# 8 month old - not really responding to his name.... concerned :(



## furrowed (Dec 5, 2007)

HI all,

My 8month old (tomorrow) DS has started to concern me somewhat.

He doesn't really respond to his name consistently - and when he does, I wonder is it just that he's responding to my baby talk voice, and not necessarily his name (make sense?) If I'm holding him and he's looking elsewhere and say his name, he often doesn't turn to me. Generally, he seems absorbed in other stuff and doesn't seem to hear me, or realize I'm calling him.

Also, coos, but still doesn't really babble. Doesn't point to things (don't know what age pointing is supposed to start - I know it should be there by 12 months) Other than that, he's happy, smiles socially, laughs, crawls, Gross and fine motor are great.He is my 3rd son and my last son was ahead of the game in most areas, so I don't know if I'm being fair.

So, I would appreciate any help/comparisons (unless it's clear your son is advanced, etc!)

THanks so much!


----------



## anjsmama (Apr 6, 2011)

Well, it IS clear my DD is advanced and was responding to her name around 3 months and pointing by 6 months. BUT my DS was just the opposite. He didn't really respond to his name at all until he was 12 months. I thought people were crazy when they said their 4-month-olds knew their names. He also didn't babble really at all until 18 months. In some ways, he did turn out to be a late talker. Until 2.5 y/o, he basically said "Water" "Mom" "Dad" "Play" "Go out" "Night night"... just a few words and phrases. And then he woke up one morning speaking in full sentences.

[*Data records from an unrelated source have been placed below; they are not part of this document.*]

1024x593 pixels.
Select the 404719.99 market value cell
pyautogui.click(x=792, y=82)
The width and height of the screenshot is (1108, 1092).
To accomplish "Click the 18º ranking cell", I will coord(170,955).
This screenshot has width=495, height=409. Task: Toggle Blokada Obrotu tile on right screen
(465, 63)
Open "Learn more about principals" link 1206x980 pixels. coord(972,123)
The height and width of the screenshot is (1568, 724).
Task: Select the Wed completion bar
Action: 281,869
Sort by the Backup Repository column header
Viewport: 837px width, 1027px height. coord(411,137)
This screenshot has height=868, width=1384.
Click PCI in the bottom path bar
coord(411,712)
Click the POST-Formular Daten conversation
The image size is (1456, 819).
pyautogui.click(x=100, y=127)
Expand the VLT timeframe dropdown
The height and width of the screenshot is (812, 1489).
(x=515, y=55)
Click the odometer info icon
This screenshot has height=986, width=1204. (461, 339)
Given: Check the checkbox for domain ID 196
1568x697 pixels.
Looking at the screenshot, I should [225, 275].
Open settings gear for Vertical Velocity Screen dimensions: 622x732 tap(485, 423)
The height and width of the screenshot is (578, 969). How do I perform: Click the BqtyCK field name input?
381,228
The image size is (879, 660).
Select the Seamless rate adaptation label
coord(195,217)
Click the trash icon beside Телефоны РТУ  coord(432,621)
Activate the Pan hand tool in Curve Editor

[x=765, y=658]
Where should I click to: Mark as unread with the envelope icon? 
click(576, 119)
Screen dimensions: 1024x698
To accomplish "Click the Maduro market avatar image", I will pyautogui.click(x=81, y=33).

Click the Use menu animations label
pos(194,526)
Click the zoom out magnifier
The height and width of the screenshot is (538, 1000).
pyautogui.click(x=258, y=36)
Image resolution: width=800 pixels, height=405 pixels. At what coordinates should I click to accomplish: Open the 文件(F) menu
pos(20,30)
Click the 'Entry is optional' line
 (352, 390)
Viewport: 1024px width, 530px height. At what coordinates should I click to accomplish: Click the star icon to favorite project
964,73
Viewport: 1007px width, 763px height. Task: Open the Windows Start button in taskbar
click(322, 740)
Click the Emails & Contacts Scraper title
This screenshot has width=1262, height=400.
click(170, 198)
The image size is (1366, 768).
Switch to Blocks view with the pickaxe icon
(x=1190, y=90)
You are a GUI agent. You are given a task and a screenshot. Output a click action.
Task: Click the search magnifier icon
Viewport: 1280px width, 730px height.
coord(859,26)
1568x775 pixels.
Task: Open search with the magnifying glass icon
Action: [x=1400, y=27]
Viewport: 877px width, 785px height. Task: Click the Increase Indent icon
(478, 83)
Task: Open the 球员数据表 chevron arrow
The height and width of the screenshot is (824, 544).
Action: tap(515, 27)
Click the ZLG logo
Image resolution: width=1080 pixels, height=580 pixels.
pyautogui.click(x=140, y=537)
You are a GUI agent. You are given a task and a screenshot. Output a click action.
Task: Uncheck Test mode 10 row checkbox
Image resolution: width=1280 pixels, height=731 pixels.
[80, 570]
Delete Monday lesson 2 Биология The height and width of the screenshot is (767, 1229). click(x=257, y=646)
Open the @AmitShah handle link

He always struck me as a baby that was taking it all in. He would get so involved in what he was doing, it was like he couldn't hear me (but he could, we had his hearing tested again). I also worried about how sort of un-fussy he was. Other babies seemed constantly frustrated while he was pleased to just sit there and do nothing. He also never really "practiced" things the way other babies seemed to (and my DD has). Like - he never really stood or cruised at all until 11.5 months, and 3 days later he was walking. In my eyes, it always seemed as more of a when he chose to do things than when he was capable. It was the same with potty training, couldn't, wouldn't, and then decided one day he wanted underwear and now he's day & night trained. FWIW, he's very bright and is not on the ASD spectrum. BUT I had similar concerns and had him evaluated at 2 y/o and 3 y/o to be sure.

Quote:


> Originally Posted by *furrowed*
> 
> HI all,
> 
> ...


----------



## LynnS6 (Mar 30, 2005)

Pointing and responding consistently (and quickly) to their name is a 12 month old milestone. (Actually pointing can be as late as 14 months.) MDC is not a representative sample of a lot of these milestones.

The only thing that would mildly concern me is that he's not babbling. When you say not babbling, do you mean he's not doing things like "babababababa" or more complicated? If he's got the "bababababababa" stuff down, I wouldn't worry, but would keep an eye on him. He should be starting more varied babbling "badigabu" type stuff in the next 2-3 months. If he's not doing any babbling, I'd ask to have his hearing checked.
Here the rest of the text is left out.